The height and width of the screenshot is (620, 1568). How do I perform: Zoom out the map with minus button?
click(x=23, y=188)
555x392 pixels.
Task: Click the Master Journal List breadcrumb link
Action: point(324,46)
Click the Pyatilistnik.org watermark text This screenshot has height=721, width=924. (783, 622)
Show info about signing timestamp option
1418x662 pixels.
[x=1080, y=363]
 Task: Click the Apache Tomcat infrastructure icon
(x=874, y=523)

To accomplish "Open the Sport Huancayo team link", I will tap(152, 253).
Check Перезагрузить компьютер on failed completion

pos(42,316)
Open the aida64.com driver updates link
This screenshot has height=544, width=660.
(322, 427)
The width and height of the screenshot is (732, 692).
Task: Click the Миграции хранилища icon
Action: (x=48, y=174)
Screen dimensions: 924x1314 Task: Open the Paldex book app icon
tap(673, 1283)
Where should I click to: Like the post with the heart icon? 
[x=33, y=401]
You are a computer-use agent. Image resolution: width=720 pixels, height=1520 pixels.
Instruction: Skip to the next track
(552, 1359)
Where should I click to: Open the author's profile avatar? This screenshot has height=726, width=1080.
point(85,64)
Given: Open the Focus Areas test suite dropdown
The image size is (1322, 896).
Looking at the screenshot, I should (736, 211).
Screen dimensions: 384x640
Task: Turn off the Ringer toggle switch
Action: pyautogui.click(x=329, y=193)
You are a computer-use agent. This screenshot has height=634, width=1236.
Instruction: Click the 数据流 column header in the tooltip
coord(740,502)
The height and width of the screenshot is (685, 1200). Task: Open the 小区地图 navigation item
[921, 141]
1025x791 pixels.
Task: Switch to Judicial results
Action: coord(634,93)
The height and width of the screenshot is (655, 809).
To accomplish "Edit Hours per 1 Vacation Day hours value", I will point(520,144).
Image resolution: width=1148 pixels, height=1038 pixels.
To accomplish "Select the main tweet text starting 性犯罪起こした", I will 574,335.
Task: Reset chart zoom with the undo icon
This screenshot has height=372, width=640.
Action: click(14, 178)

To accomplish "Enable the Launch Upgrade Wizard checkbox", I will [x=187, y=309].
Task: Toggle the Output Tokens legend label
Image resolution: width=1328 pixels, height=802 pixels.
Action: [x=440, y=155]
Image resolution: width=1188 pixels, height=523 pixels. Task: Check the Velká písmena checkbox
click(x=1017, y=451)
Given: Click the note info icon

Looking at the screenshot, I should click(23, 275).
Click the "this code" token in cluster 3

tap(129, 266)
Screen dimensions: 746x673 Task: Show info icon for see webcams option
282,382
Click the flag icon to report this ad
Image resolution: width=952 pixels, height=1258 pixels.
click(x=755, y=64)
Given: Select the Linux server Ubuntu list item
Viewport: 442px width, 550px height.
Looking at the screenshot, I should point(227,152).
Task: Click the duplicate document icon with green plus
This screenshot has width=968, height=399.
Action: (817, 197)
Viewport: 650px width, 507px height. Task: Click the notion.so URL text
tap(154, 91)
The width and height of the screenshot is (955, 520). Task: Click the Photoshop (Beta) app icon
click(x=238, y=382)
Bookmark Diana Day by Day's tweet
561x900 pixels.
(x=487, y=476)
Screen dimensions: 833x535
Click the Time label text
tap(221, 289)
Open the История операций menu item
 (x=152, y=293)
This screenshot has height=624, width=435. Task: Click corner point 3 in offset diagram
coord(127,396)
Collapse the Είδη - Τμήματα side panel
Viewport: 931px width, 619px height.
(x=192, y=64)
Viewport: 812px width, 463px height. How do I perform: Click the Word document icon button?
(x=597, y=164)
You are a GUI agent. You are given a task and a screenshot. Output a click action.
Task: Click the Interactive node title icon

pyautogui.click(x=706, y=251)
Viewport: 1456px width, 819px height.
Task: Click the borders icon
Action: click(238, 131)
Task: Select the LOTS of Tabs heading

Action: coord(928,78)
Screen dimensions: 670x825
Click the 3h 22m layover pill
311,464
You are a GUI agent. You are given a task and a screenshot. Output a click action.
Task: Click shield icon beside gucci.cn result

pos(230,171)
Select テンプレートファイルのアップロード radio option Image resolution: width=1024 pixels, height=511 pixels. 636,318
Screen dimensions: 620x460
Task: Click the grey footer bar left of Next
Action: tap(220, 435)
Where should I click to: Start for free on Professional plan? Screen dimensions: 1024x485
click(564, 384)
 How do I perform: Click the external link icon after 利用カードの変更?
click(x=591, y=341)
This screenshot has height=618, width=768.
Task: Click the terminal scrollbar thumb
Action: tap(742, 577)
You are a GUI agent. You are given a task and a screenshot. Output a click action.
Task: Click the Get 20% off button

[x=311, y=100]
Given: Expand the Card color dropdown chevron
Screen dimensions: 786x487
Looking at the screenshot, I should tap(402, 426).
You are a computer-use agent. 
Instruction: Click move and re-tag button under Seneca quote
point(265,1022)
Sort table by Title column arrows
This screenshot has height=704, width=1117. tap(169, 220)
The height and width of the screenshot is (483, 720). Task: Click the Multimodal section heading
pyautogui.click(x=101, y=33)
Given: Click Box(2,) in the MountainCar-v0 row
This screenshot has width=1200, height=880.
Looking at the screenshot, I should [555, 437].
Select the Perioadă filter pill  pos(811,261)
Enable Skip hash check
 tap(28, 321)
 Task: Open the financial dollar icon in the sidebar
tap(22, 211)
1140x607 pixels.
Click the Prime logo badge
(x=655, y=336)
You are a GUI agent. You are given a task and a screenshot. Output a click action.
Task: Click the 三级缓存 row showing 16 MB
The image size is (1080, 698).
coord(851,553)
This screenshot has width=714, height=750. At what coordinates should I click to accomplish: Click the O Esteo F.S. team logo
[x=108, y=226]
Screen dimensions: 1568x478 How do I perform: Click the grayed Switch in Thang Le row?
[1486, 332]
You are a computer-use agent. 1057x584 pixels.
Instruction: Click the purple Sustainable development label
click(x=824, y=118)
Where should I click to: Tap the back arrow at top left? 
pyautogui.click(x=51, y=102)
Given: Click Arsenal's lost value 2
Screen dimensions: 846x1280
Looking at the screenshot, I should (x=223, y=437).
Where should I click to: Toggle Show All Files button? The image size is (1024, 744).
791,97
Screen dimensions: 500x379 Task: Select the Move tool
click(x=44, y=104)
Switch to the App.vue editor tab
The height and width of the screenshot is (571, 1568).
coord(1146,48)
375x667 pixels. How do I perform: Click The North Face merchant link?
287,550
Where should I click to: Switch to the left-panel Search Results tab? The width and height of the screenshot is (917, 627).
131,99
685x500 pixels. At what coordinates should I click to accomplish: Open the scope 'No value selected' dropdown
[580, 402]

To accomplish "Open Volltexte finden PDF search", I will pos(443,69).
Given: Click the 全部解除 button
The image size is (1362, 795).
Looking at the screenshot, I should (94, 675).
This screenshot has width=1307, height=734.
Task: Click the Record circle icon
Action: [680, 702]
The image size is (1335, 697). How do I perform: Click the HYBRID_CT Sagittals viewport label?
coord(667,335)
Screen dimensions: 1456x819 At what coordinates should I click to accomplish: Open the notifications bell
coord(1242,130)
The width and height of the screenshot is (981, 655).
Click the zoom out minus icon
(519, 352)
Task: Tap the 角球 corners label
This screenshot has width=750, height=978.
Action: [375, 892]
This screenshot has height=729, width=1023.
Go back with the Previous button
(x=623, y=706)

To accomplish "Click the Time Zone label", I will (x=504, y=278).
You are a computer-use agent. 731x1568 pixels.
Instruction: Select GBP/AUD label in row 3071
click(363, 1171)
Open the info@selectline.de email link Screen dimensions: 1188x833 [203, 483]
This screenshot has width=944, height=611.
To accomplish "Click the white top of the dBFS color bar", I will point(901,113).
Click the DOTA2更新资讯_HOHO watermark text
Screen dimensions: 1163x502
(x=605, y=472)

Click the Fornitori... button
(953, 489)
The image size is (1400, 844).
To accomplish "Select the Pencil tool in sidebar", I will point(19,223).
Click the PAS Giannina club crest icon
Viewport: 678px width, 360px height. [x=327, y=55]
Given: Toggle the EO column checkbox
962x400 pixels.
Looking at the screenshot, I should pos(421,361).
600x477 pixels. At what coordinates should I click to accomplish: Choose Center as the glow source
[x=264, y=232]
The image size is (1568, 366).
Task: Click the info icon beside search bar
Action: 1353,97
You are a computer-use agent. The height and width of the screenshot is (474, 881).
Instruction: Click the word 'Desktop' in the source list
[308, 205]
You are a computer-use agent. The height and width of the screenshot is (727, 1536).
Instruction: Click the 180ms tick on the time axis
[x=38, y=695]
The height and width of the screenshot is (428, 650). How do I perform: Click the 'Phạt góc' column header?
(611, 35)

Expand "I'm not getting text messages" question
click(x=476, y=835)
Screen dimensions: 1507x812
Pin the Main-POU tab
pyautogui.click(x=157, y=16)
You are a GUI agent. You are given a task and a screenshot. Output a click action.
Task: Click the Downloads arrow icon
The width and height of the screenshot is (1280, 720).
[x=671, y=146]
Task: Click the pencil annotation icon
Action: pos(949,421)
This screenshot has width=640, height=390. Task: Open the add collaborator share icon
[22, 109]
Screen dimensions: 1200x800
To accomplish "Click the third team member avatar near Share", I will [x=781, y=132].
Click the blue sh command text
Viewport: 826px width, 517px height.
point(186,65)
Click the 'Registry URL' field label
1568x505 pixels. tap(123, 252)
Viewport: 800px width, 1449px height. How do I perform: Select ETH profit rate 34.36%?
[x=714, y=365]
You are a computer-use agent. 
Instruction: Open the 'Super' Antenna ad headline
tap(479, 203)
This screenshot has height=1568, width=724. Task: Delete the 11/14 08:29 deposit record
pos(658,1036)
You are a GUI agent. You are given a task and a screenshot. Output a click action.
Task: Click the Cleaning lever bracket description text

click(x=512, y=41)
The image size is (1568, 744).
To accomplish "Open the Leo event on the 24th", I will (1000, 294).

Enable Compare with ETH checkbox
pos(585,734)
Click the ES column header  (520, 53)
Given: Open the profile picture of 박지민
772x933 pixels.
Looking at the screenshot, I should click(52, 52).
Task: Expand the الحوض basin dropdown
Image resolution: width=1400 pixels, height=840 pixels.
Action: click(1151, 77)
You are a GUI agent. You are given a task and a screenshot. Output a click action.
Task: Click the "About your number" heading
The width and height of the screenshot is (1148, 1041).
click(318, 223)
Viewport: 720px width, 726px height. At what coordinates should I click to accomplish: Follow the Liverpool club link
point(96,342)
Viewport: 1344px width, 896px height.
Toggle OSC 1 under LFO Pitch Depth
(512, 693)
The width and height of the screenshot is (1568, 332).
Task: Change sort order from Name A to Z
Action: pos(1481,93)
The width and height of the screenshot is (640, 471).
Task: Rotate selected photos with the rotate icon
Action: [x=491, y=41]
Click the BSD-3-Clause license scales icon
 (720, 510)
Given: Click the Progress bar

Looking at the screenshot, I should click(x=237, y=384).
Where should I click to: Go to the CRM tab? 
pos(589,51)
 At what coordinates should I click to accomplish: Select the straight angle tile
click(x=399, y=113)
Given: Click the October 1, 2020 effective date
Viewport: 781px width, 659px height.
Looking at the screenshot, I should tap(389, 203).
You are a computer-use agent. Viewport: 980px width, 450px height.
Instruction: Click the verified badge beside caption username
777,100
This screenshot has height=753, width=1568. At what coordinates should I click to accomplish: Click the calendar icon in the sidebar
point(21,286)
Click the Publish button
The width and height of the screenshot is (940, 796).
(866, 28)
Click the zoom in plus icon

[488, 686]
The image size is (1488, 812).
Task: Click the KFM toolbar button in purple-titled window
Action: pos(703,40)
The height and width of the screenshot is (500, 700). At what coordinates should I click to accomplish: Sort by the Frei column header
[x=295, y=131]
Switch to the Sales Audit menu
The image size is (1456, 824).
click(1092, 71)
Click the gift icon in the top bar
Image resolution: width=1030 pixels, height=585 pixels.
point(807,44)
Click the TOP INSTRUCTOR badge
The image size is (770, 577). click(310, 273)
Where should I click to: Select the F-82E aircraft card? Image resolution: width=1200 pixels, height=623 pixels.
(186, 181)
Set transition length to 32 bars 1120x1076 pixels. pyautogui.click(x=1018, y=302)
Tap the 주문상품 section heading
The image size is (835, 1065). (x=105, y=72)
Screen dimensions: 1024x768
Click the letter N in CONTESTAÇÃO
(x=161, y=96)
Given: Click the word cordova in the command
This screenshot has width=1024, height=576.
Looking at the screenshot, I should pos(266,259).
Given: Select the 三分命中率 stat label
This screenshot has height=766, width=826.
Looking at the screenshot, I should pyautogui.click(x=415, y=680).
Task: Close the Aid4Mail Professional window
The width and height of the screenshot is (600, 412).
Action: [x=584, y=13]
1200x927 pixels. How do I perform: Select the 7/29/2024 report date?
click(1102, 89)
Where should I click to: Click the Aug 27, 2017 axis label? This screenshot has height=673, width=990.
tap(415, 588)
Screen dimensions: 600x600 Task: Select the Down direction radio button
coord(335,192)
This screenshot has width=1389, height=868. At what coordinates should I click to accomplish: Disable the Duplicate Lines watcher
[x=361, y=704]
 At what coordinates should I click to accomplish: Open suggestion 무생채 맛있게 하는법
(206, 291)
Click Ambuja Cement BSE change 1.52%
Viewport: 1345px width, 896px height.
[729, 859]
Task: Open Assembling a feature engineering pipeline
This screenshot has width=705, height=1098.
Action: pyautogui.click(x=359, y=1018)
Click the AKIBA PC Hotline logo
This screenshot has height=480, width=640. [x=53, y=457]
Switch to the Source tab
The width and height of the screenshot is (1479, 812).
::::
▶ EXERCISE BRIEF
Show the lines of the records above that mention "color".

▶ REPLY
Given: Expand the Card color dropdown chevron
To accomplish "Click the white top of the dBFS color bar", I will point(901,113).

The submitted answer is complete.